Se la si paragona a quel che offre il panorama soul dance/nu r&b contemporaneo, insomma, la Morris può starsene comodamente seduta una spanna sopra tante più giovani, avvenenti e accreditate colleghe. Peccato che non abbia voluto insistere nel minimalismo in bianco e nero e nell’esplorazione della vena autorale, elegante ed essenziale, del disco precedente. Ma tant’è: “Love and pain” resta un disco molto più stuzzicante del superprodotto “Fallen angel”, per dire, e che vale comunque la pena di ascoltare. Soprattutto per le ballate: una, ispirata al gruppo canadese dei Cowboy Junkies (da cui prende il titolo), ne replica in toni più morbidi e pop il sapore agrodolce e autunnale delle melodie; e colpisce nel segno anche “Innocence”, belle chitarre acustiche (suonate da MacColl), tin whistle irlandese e gli archi del Quartetto (tutto femminile) Barueco, abituato a spaziare dal barocco ad Astor Piazzola ed incisiva presenza italiana in un disco a cui ha lavorato a Firenze anche l’ingegnere del suono Lorenzo “Moka” Tommasini. Timbro vocale androgino , all’occorrenza ammiccante e sboccata secondo gli insegnamenti di tante maestre del genere (da Etta James a Millie Jackson), Sarah-Jane sguazza a pieno agio tra le pieghe sensuali e autobiografiche di “Mad woman blues” (il libero fraseggio del testo le dà occasione di piazzare una gran performance vocale) e di “It’s Jesus I Love” (dove confessa di sentirsi una “dirty woman”: “E’ Gesù che amo, ma stasera ho bisogno del diavolo!”). Una donna blues, la Morris, a dispetto delle lentiggini e della fulva chioma. Che esprime una naturale empatia con l’arte sofferta di Janis Joplin (avrebbe anche dovuto interpretarne il ruolo in uno dei film di prossima uscita che hanno per soggetto la vita travagliata della texana): “La vita non è facile, Janis, né per te né per me”, canta citando la celeberrima “Summertime” in fondo a una ballata rock elettroacustica che parla, con gusto inequivocabilmente inglese, di cavalli e scommesse (“A horse named Janis Joplin”) approfittandone per celebrare la soul woman bianca di Woodstock e Monterey .
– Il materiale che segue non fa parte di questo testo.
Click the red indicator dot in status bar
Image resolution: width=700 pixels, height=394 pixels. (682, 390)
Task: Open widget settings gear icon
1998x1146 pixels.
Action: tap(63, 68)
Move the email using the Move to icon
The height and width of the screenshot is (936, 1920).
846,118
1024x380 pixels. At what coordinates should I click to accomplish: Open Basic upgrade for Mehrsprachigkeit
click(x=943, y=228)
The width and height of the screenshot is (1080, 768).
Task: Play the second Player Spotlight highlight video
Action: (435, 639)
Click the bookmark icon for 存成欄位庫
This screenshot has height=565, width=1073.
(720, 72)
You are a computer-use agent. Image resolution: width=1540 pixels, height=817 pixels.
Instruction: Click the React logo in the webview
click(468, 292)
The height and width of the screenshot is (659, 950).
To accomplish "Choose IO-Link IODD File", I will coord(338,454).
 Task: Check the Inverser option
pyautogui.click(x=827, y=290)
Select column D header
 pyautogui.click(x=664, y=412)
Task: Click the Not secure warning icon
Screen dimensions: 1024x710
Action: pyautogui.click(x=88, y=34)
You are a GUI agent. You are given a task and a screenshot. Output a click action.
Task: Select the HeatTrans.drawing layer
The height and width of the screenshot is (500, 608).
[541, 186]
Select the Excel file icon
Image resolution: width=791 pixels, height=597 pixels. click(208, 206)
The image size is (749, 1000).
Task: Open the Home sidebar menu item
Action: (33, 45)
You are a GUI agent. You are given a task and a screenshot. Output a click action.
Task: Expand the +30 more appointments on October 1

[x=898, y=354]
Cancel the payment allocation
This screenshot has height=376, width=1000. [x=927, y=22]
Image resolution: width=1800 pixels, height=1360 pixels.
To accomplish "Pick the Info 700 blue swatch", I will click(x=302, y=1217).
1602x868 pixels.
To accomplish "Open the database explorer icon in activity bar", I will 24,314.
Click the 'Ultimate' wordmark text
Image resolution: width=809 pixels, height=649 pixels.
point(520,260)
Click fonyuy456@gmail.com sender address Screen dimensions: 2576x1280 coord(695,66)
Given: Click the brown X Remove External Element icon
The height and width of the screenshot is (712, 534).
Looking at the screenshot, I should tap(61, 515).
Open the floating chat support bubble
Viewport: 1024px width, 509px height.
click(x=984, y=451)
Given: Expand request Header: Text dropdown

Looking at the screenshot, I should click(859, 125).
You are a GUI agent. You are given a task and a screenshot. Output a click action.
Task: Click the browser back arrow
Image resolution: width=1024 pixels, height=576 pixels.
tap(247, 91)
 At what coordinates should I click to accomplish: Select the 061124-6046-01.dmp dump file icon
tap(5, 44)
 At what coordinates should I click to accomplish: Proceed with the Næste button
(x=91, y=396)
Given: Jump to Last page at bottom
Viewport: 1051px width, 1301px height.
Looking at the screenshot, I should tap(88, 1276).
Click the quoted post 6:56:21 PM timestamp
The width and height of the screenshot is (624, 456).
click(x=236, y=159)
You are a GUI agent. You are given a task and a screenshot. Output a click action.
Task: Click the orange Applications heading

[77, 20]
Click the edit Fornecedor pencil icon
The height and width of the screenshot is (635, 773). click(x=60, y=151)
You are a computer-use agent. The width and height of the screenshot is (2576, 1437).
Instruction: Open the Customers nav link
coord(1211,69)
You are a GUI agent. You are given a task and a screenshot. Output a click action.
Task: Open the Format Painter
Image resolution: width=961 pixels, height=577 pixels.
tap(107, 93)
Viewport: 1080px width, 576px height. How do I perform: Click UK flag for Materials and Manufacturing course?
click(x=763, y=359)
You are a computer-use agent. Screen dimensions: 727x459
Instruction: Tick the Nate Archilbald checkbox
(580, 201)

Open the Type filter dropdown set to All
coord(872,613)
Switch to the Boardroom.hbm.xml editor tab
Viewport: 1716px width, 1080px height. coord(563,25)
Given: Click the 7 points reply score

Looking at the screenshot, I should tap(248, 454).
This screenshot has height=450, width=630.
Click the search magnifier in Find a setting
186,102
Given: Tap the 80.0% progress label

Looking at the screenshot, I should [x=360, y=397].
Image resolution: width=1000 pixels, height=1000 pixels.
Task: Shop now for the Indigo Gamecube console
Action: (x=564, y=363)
Discreti e sottotraccia nei titoli citati, i ritmi danzerecci e i loop elettronici salgono in superficie nei tempi veloci che occupano l’altra metà del disco. E se su “Love and pain” aleggia un’atmosfera minacciosa e arcana grazie al didgeridoo suonato dal marito David Coulter e alle distorsioni di una chitarra elettrica, “I get high” sforna invece una coda fiatistica pilotata dal trombone di Annie Whitehead, veterana di mille dischi British jazz. “Nothing comes from nothing”, il ritornello più immediato, parte come una dance balearica per poi ricordare da dove nasce Lisa Stansfield, e un analogo sapore anni ’80 (periodo Communards o giù di lì) arriva con “Arms of an angel”.
“Love and pain” è un album di voce, come sempre: che la Morrris sa pescare nei più reconditi anfratti delle corde vocali e dell’anima, celebrando “l’essere donna attraverso le canzoni”, come spiega nelle note di copertina. Magari a volte si lascia scappare qualche birignao di troppo: per esempio in “Blind old friends”, ballata lounge di vago sapore brasiliano il cui “demo” era stato incluso nel succitato “August”. Proprio il disco che aveva dimostrato cosa può fare la signora Morris con il suo splendido strumento naturale, se non gli si cuce troppa stoffa musicale intorno.